## WHAT THE TASK REQUIRES
Lift out, unaltered, the lines of the material below between the line holding "Instruction: Select the 扩展灵活 tag" and the line holding "Task: Expand the Foundational level dropdown", counting both.

## DATASET EXCERPTS

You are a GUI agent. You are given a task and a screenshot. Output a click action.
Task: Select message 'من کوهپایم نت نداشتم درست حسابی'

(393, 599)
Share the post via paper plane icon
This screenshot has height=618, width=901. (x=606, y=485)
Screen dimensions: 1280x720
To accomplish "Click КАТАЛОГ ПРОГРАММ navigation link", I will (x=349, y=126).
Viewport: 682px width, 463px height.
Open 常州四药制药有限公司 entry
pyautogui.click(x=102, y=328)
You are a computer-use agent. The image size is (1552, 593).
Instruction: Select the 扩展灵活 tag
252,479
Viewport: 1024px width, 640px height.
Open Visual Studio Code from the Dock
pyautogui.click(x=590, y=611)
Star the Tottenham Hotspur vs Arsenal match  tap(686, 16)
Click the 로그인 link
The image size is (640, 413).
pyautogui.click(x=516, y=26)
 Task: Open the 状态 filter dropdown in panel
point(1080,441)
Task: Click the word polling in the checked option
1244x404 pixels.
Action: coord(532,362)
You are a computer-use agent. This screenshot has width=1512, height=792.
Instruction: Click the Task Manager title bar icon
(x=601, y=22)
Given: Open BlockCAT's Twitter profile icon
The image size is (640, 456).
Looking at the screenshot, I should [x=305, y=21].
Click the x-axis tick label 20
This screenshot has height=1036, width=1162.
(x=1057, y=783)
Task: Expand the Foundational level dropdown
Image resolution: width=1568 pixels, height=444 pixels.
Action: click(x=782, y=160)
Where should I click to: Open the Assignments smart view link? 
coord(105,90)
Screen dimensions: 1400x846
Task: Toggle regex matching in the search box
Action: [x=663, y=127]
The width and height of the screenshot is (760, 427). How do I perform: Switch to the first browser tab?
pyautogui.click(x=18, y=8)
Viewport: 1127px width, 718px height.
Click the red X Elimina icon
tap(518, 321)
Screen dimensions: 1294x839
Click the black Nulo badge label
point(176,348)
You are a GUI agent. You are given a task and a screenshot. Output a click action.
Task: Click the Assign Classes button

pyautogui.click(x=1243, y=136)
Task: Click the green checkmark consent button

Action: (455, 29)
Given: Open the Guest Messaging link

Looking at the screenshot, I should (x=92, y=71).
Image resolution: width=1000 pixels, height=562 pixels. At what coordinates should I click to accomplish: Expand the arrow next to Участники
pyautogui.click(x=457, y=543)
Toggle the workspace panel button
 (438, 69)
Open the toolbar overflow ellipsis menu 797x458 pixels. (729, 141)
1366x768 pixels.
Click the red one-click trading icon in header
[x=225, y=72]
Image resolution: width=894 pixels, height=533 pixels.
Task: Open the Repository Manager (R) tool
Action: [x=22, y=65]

## RESPONSE TO THE EXERCISE
Instruction: Select the 扩展灵活 tag
252,479
Viewport: 1024px width, 640px height.
Open Visual Studio Code from the Dock
pyautogui.click(x=590, y=611)
Star the Tottenham Hotspur vs Arsenal match  tap(686, 16)
Click the 로그인 link
The image size is (640, 413).
pyautogui.click(x=516, y=26)
 Task: Open the 状态 filter dropdown in panel
point(1080,441)
Task: Click the word polling in the checked option
1244x404 pixels.
Action: coord(532,362)
You are a computer-use agent. This screenshot has width=1512, height=792.
Instruction: Click the Task Manager title bar icon
(x=601, y=22)
Given: Open BlockCAT's Twitter profile icon
The image size is (640, 456).
Looking at the screenshot, I should [x=305, y=21].
Click the x-axis tick label 20
This screenshot has height=1036, width=1162.
(x=1057, y=783)
Task: Expand the Foundational level dropdown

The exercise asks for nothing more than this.